= TASK ITEM =
Beginning at the line that contains "Viewport: 253px width, 188px", write out every line down to the end of the records, with both ends kept and nothing added.

= STUDY MATERIAL =
- Opening Delimiter -

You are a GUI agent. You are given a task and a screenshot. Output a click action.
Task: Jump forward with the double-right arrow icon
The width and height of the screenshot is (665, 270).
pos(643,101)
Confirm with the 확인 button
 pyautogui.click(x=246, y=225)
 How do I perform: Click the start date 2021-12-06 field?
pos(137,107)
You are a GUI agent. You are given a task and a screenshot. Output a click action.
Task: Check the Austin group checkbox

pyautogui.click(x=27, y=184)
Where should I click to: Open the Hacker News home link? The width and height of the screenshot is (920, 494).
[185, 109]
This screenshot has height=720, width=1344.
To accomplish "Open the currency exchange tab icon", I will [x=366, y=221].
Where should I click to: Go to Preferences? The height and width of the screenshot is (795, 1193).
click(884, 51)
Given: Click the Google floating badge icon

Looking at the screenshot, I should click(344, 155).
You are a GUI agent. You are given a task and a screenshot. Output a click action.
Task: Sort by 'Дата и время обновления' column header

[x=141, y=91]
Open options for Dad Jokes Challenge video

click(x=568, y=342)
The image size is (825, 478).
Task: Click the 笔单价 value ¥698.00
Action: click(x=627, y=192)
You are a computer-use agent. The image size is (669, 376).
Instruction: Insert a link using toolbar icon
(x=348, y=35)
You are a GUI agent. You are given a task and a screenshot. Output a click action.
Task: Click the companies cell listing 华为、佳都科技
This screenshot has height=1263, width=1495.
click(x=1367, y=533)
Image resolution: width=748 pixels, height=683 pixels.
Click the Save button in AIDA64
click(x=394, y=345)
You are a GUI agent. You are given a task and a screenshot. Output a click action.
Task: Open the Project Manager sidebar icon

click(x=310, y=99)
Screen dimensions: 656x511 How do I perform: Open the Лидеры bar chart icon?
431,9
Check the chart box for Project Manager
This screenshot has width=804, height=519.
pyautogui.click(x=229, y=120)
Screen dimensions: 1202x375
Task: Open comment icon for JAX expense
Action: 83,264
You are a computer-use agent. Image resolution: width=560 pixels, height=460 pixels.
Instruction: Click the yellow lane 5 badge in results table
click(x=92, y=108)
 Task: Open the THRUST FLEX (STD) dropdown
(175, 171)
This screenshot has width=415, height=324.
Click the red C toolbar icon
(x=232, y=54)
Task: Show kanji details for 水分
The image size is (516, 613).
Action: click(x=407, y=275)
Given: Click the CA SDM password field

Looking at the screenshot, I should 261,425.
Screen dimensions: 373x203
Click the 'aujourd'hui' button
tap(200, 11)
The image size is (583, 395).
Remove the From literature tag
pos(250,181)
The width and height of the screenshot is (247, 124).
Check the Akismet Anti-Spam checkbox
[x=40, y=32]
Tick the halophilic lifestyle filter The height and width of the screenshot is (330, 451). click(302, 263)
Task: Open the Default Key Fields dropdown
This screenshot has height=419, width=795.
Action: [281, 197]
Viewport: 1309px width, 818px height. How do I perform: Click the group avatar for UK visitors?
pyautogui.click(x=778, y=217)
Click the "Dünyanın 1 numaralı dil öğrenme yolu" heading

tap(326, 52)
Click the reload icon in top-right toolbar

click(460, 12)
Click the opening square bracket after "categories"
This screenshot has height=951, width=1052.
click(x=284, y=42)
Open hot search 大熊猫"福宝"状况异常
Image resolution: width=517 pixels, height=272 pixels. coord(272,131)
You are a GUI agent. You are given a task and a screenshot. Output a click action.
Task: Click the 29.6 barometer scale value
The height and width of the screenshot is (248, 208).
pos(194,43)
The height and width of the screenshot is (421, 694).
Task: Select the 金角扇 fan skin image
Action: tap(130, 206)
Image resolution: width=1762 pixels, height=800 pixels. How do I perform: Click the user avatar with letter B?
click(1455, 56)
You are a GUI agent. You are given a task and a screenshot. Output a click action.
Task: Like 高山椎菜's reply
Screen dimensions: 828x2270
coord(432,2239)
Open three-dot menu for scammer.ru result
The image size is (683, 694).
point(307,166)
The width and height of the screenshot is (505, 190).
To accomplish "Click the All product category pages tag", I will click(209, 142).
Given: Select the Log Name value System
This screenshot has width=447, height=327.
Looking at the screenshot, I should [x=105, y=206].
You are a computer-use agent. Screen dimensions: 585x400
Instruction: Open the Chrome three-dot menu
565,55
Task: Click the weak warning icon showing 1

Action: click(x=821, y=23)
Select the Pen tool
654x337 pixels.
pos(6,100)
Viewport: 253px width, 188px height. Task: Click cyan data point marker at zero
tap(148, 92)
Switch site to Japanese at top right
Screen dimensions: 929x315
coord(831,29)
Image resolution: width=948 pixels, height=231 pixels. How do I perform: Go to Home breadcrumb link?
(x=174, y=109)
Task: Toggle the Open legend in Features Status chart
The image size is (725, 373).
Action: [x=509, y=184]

- Closing Delimiter -

= RESPONSE TO THE TASK =
Viewport: 253px width, 188px height. Task: Click cyan data point marker at zero
tap(148, 92)
Switch site to Japanese at top right
Screen dimensions: 929x315
coord(831,29)
Image resolution: width=948 pixels, height=231 pixels. How do I perform: Go to Home breadcrumb link?
(x=174, y=109)
Task: Toggle the Open legend in Features Status chart
The image size is (725, 373).
Action: [x=509, y=184]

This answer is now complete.